中国の電池大手CATLは、2026年末までに同社製ナトリウムイオン電池を搭載した電気自動車(EV)を1万〜2万台展開する目標を掲げた。これは、ナトリウムイオン電池がニッチな技術から主流市場へと移行する重要なマイルストーンとなる。

技術・ビジネス詳細

CATLの最高製造責任者である倪軍氏がこの計画を明らかにした。同社は2026年4月に発表した第2世代ナトリウムイオン電池「Naxtra」の量産を年内に開始する予定だ。
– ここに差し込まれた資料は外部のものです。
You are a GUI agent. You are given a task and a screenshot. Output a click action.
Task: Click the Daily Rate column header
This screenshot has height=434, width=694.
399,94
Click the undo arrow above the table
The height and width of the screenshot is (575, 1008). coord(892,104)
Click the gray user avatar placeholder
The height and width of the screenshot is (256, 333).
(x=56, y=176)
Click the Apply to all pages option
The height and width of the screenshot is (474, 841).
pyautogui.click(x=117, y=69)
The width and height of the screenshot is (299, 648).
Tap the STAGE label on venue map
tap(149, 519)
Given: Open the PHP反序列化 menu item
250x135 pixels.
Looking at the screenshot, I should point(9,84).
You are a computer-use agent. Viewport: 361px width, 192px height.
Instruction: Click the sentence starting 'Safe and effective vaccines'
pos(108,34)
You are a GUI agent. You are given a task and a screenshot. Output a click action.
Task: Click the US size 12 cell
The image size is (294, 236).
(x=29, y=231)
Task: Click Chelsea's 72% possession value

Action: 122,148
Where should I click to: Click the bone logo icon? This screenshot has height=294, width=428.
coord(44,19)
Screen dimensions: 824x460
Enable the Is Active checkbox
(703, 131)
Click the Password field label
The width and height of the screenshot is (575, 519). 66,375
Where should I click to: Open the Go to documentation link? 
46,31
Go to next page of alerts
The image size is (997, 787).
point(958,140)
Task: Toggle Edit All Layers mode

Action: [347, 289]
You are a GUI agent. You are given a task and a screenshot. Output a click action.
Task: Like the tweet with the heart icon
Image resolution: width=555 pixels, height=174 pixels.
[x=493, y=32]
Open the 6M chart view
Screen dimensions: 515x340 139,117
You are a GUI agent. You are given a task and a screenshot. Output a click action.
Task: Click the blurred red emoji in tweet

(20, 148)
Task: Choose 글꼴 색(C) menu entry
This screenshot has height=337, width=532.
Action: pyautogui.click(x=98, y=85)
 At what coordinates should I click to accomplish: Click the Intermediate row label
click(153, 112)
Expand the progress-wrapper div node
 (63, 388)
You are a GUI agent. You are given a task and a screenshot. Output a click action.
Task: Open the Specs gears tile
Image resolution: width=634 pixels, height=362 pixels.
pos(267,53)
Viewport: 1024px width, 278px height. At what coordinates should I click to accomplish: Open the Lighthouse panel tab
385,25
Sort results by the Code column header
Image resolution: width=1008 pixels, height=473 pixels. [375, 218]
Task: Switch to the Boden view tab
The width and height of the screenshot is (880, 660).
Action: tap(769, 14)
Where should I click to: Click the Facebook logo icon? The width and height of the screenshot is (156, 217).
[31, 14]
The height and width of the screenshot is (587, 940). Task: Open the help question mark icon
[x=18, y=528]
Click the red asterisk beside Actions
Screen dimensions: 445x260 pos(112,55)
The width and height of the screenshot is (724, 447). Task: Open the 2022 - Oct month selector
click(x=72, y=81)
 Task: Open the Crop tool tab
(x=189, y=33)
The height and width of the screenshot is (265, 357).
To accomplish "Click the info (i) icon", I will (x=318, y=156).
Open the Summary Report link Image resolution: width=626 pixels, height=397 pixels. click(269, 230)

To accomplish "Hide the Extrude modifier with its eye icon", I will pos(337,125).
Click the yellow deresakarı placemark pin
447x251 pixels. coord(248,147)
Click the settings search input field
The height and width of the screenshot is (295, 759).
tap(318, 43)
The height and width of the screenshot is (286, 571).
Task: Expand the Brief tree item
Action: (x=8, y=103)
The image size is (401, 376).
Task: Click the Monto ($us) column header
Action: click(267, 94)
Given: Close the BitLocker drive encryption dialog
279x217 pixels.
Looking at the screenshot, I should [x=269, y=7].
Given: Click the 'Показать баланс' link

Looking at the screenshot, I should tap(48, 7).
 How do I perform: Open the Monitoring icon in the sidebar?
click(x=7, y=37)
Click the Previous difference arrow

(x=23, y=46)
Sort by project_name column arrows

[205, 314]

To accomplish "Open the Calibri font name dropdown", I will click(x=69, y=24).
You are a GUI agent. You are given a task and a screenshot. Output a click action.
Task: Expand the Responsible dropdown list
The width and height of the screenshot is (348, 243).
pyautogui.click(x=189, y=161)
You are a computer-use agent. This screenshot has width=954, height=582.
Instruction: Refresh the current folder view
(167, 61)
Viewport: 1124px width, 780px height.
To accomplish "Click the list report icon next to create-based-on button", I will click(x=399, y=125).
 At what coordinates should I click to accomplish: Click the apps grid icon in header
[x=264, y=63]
Naxtra電池は、最大175 Wh/kgという高いエネルギー密度を達成し、特に注目すべきは-40℃の極低温環境下でも強力な性能を発揮し、プレコンディショニングを不要とする点である。これにより、これまで電池性能が課題となっていた寒冷地市場でのEV展開を加速させる。さらに、CATLは定置型エネルギー貯蔵システム(ESS)分野でも大きな進展を見せており、HyperStrong社と60 GWhという記録的な規模のナトリウム電池供給パートナーシップを締結した。同社の創業者兼CEOである曽毓群氏(Robin Zeng)は、今後3~5年以内にナトリウムイオン電池の年間生産能力を100 GWhにまで拡大する意向を示し、リチウム依存からの脱却におけるナトリウムイオン電池の戦略的重要性を強調している。また、CATLは世界初のフィールドテスト済みナトリウムイオンESSである「Tener Sodium Energy Storage System」も発表している。

背景・業界文脈

リチウムイオン電池の原材料価格の変動やサプライチェーンの不安定性が続く中、ナトリウムイオン電池は低コストで豊富な資源を活用できる次世代技術として注目されている。CATLは、既にナトリウムイオン電池を電気自動車に投入するパイオニア的存在であり、今回の発表は、その技術が単なる研究段階から量産と大規模展開の段階へと移行していることを明確に示している。特に、極低温性能の克服は、寒冷地市場においてナトリウムイオン電池の適用範囲を大きく広げるものであり、競争優位性を確立する上で極めて重要である。定置型ESS分野での大規模提携も、再生可能エネルギーの導入拡大に伴うグリッド安定化の需要に応えるものとして、業界に大きな影響を与えるだろう。

今後の展望

CATLの積極的な展開計画は、世界の電池市場におけるナトリウムイオン電池のプレゼンスを大幅に高めることになる。EVおよびESS市場での本格的な普及が進めば、リチウムイオン電池とのデュアルケミストリー市場が形成され、消費者はより多様な選択肢を得られるようになる。年間100 GWhの生産能力目標は、同社がナトリウムイオン電池を長期的な成長戦略の柱と位置付けていることを示しており、今後、他の主要電池メーカーも追随する形で、ナトリウムイオン電池の開発・量産競争が激化する可能性が高い。これにより、電池技術の多様化とエネルギー移行の加速が期待される。